:: What to do ::
Show all lines of the entries in which the word "computer" is found.

───── Dataset records

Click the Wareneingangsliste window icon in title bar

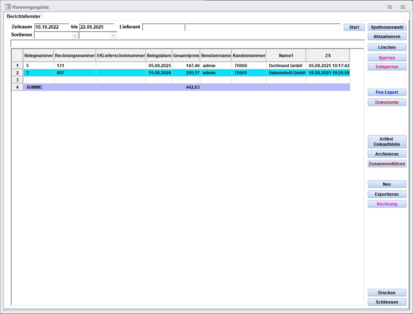pyautogui.click(x=7, y=7)
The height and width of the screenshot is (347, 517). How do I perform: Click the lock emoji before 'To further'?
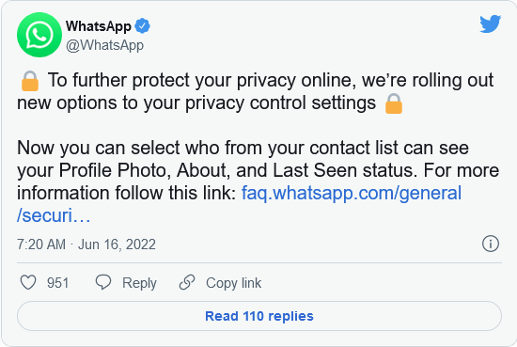[30, 81]
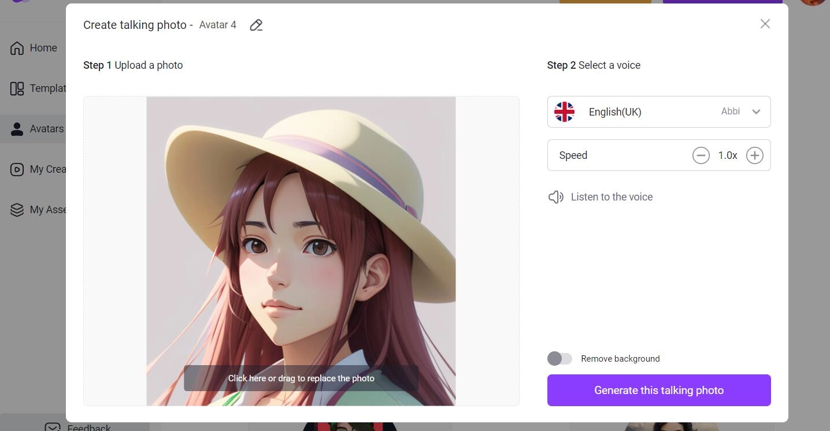This screenshot has width=830, height=431.
Task: Expand the voice dropdown chevron
Action: (756, 112)
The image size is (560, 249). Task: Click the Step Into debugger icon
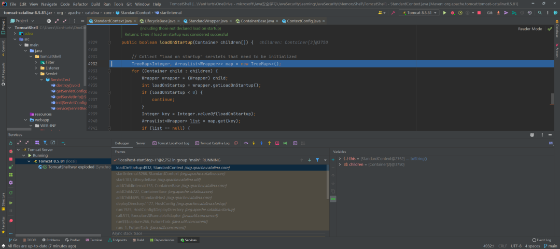[254, 143]
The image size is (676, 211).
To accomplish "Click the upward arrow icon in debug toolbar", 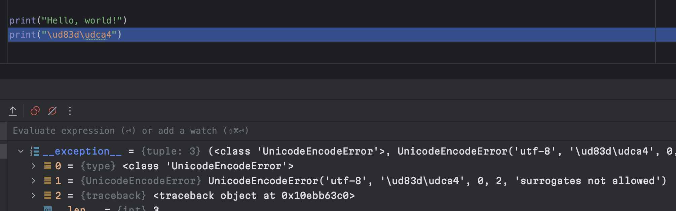I will point(13,111).
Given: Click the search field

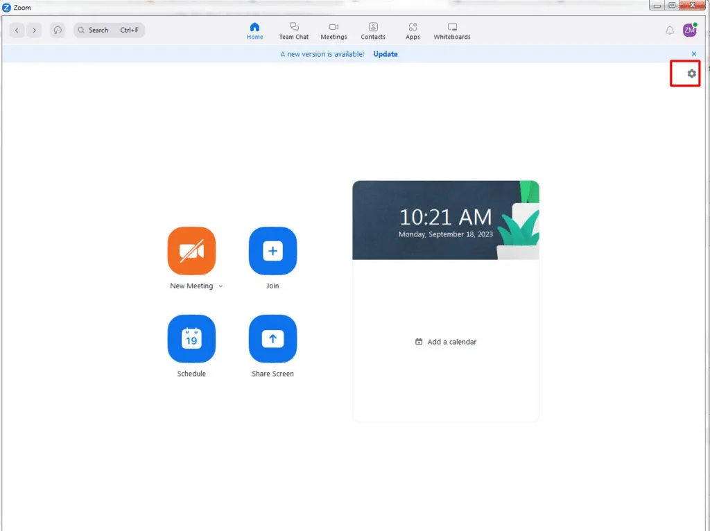Looking at the screenshot, I should point(104,30).
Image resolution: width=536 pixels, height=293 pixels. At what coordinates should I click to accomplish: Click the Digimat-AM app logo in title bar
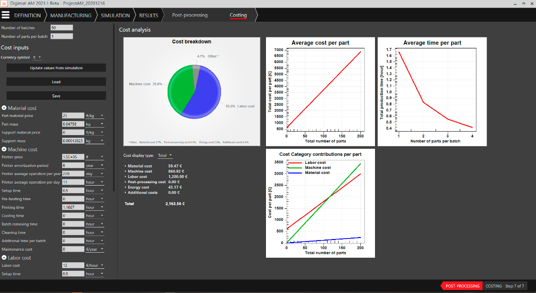4,4
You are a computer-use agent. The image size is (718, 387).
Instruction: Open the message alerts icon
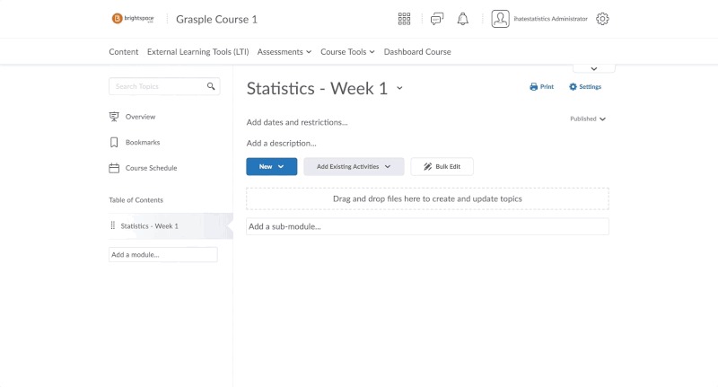437,19
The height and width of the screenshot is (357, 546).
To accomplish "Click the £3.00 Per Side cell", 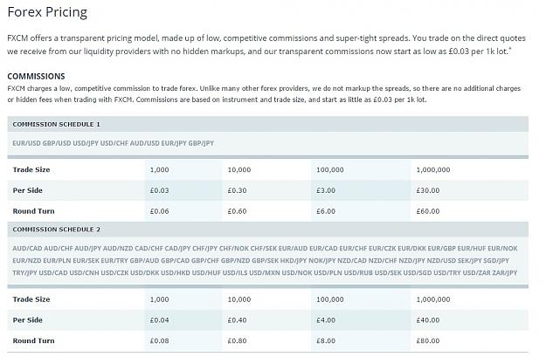I will [326, 190].
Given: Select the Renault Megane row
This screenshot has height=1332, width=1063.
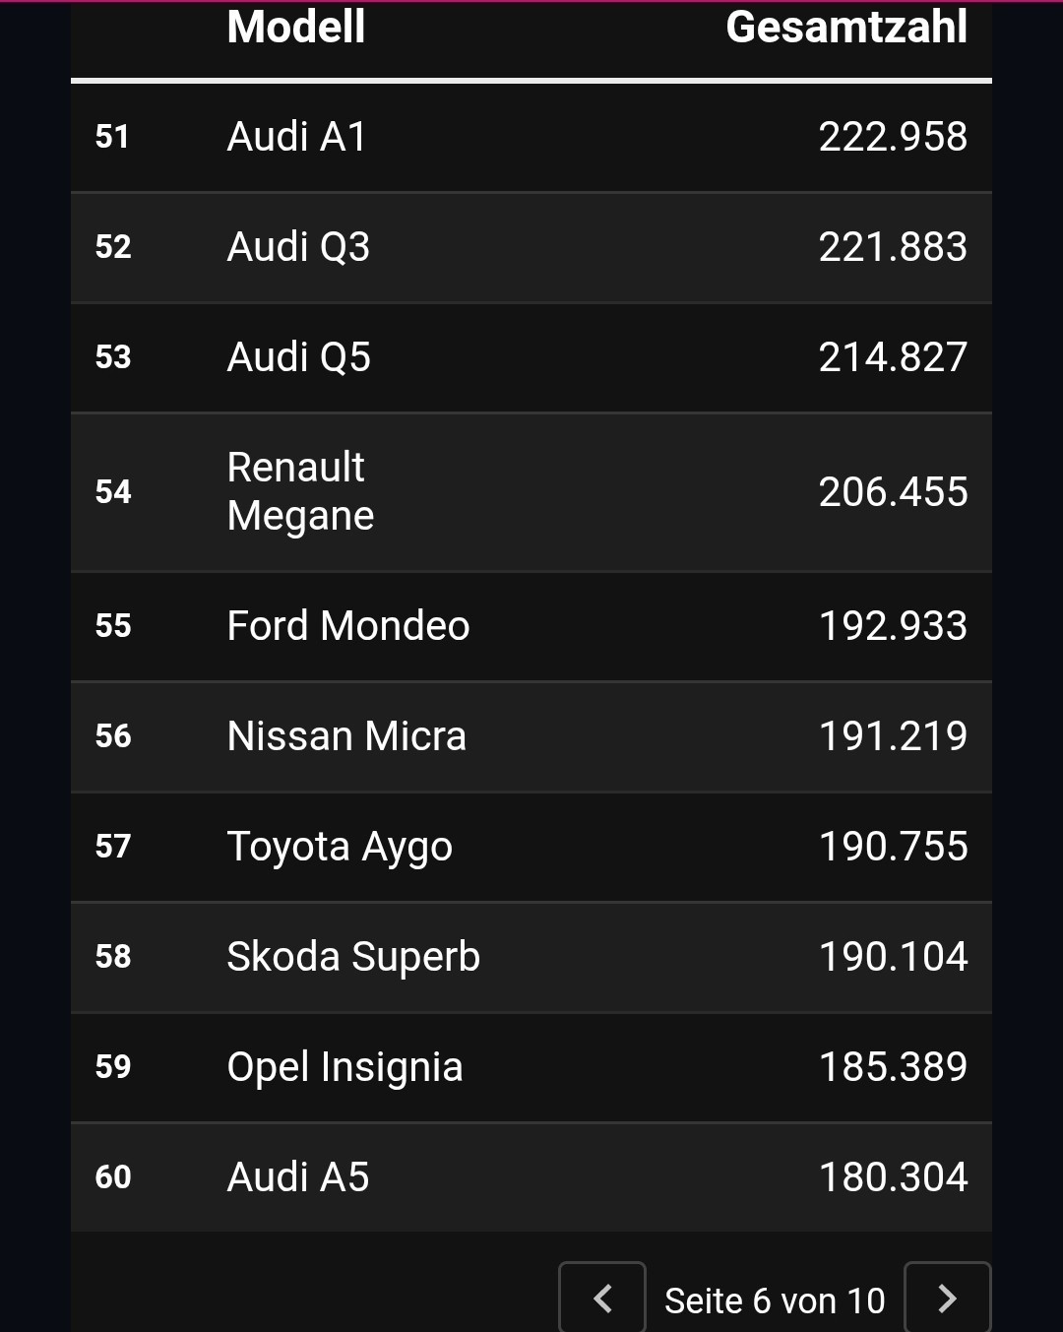Looking at the screenshot, I should (532, 492).
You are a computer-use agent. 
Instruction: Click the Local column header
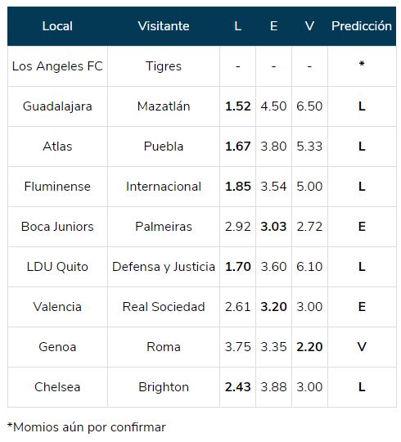57,26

──────────

:: Response to the exercise ::
You are a computer-use agent. The image size is (718, 387).
You are a computer-use agent. 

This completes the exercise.